[Stored dataset items]
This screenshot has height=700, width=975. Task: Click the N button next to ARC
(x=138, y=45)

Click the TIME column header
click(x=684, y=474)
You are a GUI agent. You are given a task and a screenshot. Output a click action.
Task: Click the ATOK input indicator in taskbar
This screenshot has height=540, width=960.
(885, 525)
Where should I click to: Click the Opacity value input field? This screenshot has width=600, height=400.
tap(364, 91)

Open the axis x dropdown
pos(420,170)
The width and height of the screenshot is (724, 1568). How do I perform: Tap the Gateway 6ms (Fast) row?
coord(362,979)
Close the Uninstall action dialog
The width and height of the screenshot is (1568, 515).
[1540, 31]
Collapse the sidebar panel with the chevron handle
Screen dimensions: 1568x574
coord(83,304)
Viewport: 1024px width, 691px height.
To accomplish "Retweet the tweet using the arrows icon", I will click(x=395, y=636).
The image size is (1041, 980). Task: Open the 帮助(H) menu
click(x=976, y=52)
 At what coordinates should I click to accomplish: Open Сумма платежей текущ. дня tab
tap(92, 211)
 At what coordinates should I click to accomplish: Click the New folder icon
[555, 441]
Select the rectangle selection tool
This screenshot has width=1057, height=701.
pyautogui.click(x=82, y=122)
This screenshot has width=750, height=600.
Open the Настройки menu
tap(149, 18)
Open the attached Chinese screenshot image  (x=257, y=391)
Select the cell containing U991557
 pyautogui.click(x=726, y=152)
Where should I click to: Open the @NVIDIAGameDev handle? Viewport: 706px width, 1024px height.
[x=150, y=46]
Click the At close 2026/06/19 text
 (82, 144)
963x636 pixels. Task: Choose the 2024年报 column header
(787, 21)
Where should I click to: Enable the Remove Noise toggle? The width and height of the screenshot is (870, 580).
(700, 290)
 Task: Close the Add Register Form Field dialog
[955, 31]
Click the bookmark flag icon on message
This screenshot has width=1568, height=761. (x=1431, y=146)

» WHAT IS REQUIRED:
The lines wanted are those from the one with "At what coordinates should I click to accomplish: Click" through the last line of the records, repeated exactly and with both ends included.

» TASK SOLUTION:
 At what coordinates should I click to accomplish: Click the New folder icon
[555, 441]
Select the rectangle selection tool
This screenshot has width=1057, height=701.
pyautogui.click(x=82, y=122)
This screenshot has width=750, height=600.
Open the Настройки menu
tap(149, 18)
Open the attached Chinese screenshot image  (x=257, y=391)
Select the cell containing U991557
 pyautogui.click(x=726, y=152)
Where should I click to: Open the @NVIDIAGameDev handle? Viewport: 706px width, 1024px height.
[x=150, y=46]
Click the At close 2026/06/19 text
 (82, 144)
963x636 pixels. Task: Choose the 2024年报 column header
(787, 21)
Where should I click to: Enable the Remove Noise toggle? The width and height of the screenshot is (870, 580).
(700, 290)
 Task: Close the Add Register Form Field dialog
[955, 31]
Click the bookmark flag icon on message
This screenshot has width=1568, height=761. (x=1431, y=146)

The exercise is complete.